Tecton is the managed, full-stack alternative with streaming features, on-demand features, and monitoring built in.
LLMs reduced the universal relevance of feature stores but didn’t eliminate them — classical ML is still the business ML dominant workload.
Use a feature store when you have multiple models, genuine point-in-time needs, and a serving latency budget incompatible with warehouse queries.

In Chapter 92, Part VIII begins: observability across the whole system.

Read it yourself

The Feast documentation and the Feast architectural overview on feast.dev.
The Tecton blog’s series on feature platforms, especially the posts on online/offline consistency and the history of Michelangelo.
Jeremy Hermann and Mike Del Balso, Meet Michelangelo: Uber’s Machine Learning Platform (2017). The blog post that introduced the feature store idea to the industry.
Chip Huyen, Designing Machine Learning Systems, Chapter 5 on feature engineering and the feature store chapter.
The Hopsworks documentation on time-travel feature semantics.
Simba Khadder’s blog posts on the feature store landscape (Featureform founder).

Practice

Walk through a concrete training-serving skew scenario. A team has features computed by a nightly Spark job. At serving time, features come from Redis. Identify three ways this could produce skew.
Implement an as-of join in SQL between a training set with (entity_id, event_timestamp, label) and a feature table with (entity_id, valid_from, feature_value).

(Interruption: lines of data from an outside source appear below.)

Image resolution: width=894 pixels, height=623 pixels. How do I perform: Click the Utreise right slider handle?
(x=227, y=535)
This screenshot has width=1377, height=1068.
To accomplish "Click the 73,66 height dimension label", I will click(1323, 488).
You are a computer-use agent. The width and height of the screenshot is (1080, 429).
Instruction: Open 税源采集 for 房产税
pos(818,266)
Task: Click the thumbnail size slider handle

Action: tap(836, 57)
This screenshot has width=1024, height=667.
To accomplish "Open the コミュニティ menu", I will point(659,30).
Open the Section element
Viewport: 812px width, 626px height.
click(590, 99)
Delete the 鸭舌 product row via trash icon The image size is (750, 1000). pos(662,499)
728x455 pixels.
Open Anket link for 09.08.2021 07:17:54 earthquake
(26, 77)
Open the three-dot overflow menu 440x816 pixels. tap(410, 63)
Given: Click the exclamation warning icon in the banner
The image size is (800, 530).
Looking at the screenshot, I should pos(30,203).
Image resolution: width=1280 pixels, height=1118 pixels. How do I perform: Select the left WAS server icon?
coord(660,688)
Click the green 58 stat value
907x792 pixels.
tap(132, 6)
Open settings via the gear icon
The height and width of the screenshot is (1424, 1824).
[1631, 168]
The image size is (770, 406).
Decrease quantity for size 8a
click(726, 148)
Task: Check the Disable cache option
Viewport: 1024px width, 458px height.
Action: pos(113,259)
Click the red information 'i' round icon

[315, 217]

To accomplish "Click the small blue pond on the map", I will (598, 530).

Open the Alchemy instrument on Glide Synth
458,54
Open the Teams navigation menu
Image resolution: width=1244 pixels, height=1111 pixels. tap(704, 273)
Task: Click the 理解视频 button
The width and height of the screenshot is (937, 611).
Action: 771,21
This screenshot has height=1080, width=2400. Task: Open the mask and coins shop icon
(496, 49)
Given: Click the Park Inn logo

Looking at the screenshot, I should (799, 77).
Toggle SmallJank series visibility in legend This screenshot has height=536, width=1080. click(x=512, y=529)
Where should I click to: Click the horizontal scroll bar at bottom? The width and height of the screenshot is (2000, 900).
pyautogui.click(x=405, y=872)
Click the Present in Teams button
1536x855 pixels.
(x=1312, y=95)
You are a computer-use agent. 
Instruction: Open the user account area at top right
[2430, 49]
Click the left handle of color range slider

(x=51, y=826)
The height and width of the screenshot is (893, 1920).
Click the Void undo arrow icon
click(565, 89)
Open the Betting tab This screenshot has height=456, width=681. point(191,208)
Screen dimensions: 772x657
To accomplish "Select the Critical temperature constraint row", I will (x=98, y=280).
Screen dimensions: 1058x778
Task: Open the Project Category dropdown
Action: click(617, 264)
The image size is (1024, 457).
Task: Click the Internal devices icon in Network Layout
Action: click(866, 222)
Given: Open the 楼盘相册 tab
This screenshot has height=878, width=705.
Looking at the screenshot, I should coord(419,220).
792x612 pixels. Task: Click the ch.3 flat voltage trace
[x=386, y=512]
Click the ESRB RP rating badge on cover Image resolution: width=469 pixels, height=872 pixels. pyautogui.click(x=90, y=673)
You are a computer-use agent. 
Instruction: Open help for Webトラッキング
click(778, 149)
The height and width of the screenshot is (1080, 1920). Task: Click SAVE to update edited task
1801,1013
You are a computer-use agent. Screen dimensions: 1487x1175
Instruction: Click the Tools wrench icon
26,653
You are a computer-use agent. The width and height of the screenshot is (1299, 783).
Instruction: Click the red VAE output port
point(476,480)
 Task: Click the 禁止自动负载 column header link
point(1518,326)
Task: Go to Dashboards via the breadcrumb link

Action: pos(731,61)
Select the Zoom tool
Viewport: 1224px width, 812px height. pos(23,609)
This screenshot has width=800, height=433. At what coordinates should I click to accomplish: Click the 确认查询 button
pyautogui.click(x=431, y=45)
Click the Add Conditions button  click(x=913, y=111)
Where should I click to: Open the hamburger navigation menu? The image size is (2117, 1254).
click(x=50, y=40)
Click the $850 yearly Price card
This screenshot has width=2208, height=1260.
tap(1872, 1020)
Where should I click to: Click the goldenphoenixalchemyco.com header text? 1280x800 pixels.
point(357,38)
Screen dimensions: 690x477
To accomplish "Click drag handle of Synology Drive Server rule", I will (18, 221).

How does it differ from a regular join?
Design a feature view in Feast for “rolling 7-day transaction count per merchant.” What are the source, entity, schema, and materialization pattern?
Compare Feast and Tecton on these axes: who owns compute, who owns storage, how streaming features work, how freshness is monitored.
Construct an argument for why LLM-only serving systems don’t need feature stores, then construct a counter-argument for why a hybrid LLM+classical system might.
A ranking model needs to fetch 500 (user, item) feature vectors in under 30 ms. How does the feature store API have to be designed? What’s the backend choice?
Stretch: Stand up Feast with a local Parquet offline store and a local Redis online store. Define a feature view, materialize, and do both a historical-features fetch (for training) and an online-features fetch (for serving). Verify they return the same feature values at the same timestamp.